Physical therapy, Anastasia decided, was a mild form of torture. And she knew a thing or two about torture.
But after pain came the luxury of a steamy bath. She dashed off a few sketches in colored pencil and dispatched a servitor on a shopping mission; it carried a long list of her current measurements (all the best shops in the city had her on file, but weeks of forced indolence had done her body no favors) and detailed descriptions of her new apparel. Next she shaved and scrubbed her skin until it tingled and the gray pallor became a pink glow. Then, after another Clakker replaced her bath water, she shampooed her hair twice. When she wiped condensation from the mirror, she didn’t recognize herself. Her face was somehow both rounder and yet more gaunt than it had been before she’d sailed to the New World to question the French spy. But she brushed her hair and teeth, and perfumed herself with lavender oil, and soon her first new clothes in months arrived.

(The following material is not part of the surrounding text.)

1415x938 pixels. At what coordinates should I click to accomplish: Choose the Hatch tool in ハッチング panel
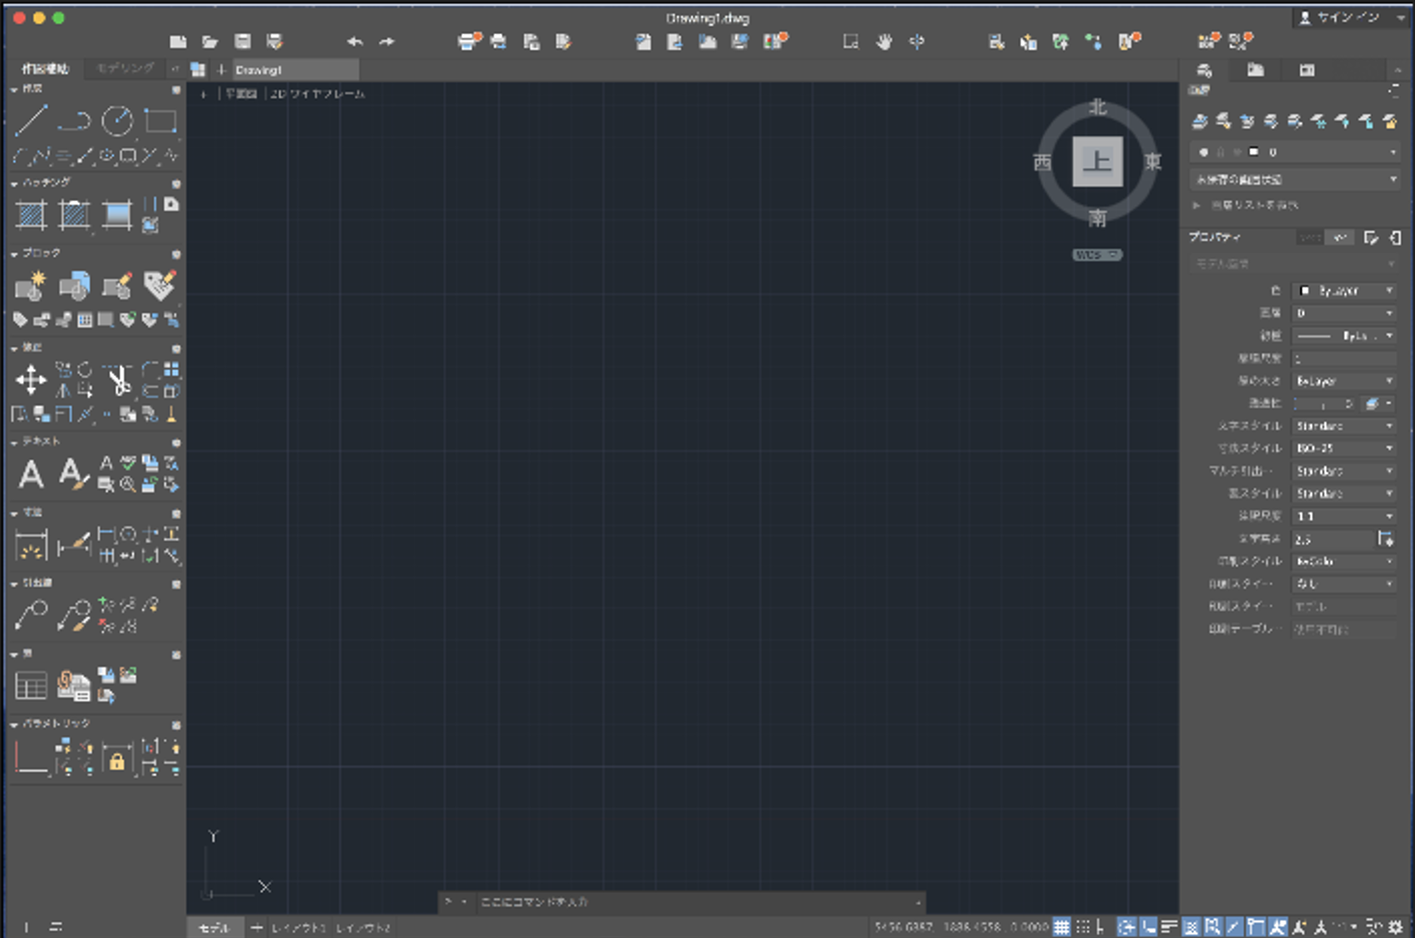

She emerged from the steamy bath like a newborn, without shame or self-consciousness, and let the machines dress her. The haberdasher, milliner, cordwainer, and dressmaker (or, rather, their Clakkers, which had crafted the clothing in less than an hour) had met Anastasia’s every specification. The fit wasn’t ideal, as she hadn’t been present for final adjustments, but it was suitable. The boots squeezed her feet and would need a cobbler, but not today. She’d devoted days of thought to what she’d wear and how she’d wear it. Every fold.
To the blank canvas of her body they applied crimson silk undergarments; black stockings; a dark-gray woolen blouse with burgundy piping; a velvet skirt of matching burgundy that reached just below her knees; low-heeled boots of supple gray leather that reached just below the skirt hem; elbow-length gloves and a belt of the same leather; a black choker ribbon at her throat threaded with silver and adorned with a polished garnet; and matching garnet earrings. Silver buckles on the boot cuffs glinted to match the buckle on her belt and what she hoped would be an impish sparkle in her eyes. She put her hair up, and used an extra handful of pins to keep the milliner’s work in place. A cartwheel hat girded with a burgundy ribbon, it rested on her head at an angle just on the flirty side of careless. For fending off the late-winter damp she donned a cashmere cape lined with crown sable fur. The hood sl
ouched between her shoulders with just the right air of insouciance.
In the old days she would have slimmed herself with a corset, but the belt was painful enough. The slightest tug caused her ribs to groan like rusty hinges.
Rebecca met her in the south vestibule, a humble tweed cloak slung over her uniform. Her eyes widened.
“Goodness,” she said. “I barely recognize you. You’ve cast off your plaster chrysalis and become a butterfly. And what wings you have!”
“What, these rags?” Grinning made Anastasia’s cheeks ache. “I couldn’t resist treating myself just a bit.”
“I hadn’t realized a walk in the gardens could be… The nurse examined herself. “I’m underdressed, I fear.”
“Nonsense. You’re exquisite.”
Rebecca blushed. With a quick glance over her shoulder to ensure the doctors and head nurse wouldn’t see, she reached under the brim of her cap to again tug loose a single curl. It bobbed beside her temple. Anastasia’s heart hurried to match its rhythm.
“Shall we?”
A medical servitor shadowed the pair, ready to leap forward should Anastasia stumble, but per her command it lagged several paces behind. Frailty gave her an excuse to take the nurse’s arm, to lean close and catch her scent.
The south vestibule opened on the hospital’s own garden, which was small but abutted the Paviljoensgracht, the old Pavilion Canal, directly across from the winter gardens. A strong sea breeze sent clouds scudding through a sky unusually bright for late winter. Patchwork shadows mottled the gardens. Gravel crunched underfoot. The humid smell of the nearby canal enveloped them, as did the usual city sounds: the rumble of traffic, the tolling of church bells, the lapping of water in the canals, the creak of oarlocks, the cumulative hum of ten thousand clockwork men dedicated to their owners’ every whim. It must have been a race day; the din of raised voices from Scheveningen was audible even here, over a mile away.